Marine biologist and environmentalist Darrell Blatchley told CNN that the juvenile male Cuvier's beaked whale was found "showing signs of being emaciated and dehydration" and had been "vomiting blood before it died."
Blatchley, who is president and founder of D' Bone Collector Museum, a natural history museum in the Philippine city of Davao, said his team received notification on Friday that the carcass of the whale had been found in Mabini, Compostela Valley.
The team subsequently took the carcass to its facility and performed a necropsy, which found that it had died from ingesting plastic.
"I was not prepared for the amount of plastic," Blatchley said. "Roughly 40 kilos of rice sacks, grocery bags, banana plantation bags and general plastic bags. Sixteen rice sacks in total."
He noted that there were so many plastic bags in the animal's stomach that some had begun to calcify.
He added that cetaceans -- a family of aquatic mammals that includes whales and dolphins -- don't drink water from the ocean but obtain their water from the food they eat.
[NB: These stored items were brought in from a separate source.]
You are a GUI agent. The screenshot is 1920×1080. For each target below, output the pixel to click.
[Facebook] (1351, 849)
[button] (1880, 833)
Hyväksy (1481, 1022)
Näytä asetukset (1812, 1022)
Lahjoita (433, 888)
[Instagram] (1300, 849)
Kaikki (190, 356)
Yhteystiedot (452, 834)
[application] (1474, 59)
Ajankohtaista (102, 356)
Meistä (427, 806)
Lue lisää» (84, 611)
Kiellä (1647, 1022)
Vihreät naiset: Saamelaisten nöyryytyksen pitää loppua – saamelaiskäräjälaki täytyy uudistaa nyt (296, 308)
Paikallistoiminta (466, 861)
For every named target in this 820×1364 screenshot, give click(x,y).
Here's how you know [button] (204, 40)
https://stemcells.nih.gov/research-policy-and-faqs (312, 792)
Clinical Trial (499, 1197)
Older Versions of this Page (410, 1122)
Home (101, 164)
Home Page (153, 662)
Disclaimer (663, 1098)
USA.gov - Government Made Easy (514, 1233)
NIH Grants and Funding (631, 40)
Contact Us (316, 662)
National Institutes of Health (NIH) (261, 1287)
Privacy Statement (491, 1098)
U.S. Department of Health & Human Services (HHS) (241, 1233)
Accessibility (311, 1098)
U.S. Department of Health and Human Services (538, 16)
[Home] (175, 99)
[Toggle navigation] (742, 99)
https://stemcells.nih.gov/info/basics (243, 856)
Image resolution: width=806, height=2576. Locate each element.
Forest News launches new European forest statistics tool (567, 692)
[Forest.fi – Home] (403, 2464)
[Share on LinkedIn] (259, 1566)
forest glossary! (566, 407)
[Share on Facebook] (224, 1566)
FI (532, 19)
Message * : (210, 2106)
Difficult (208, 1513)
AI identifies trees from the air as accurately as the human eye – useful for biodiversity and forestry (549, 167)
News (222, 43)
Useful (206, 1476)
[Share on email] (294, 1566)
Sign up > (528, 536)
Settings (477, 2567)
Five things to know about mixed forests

As the whale was no longer able to consume large amounts of food due to the ingested plastic, it died of "dehydration and starvation," Blatchley said.
The D' Bone Collector Museum said in a statement that this was the most plastic its team had ever seen in the stomach of a whale, and described the discovery as "disgusting."
The museum called on governments to take action against those who "continue to treat waterways and oceans as dumpsters."
Peter Kemple Hardy, a campaigner at World Animal Protection -- an animal welfare charity -- described the incident as a "tragic reminder" of the need to "work together towards global solutions" in order to prevent plastic pollution being left in our oceans.
"Hundreds of thousands of whales, dolphins, seals and turtles are killed by ocean plastic pollution every year, including single-use plastics and abandoned plastic gear from the fishing industry," he told CNN.
Mark Simmonds, senior marine scientist at Humane Society International, told CNN that the latest incident once again highlights the "cruel global crisis that marine debris is presenting to wildlife." He warned that the crisis often remains "out of sight and mind" except when animals such as this are recovered and examined.
"Efforts must be stepped up worldwide to reduce plastics pollution in our oceans or this kind of tragedy may become far more common in the future," he concluded.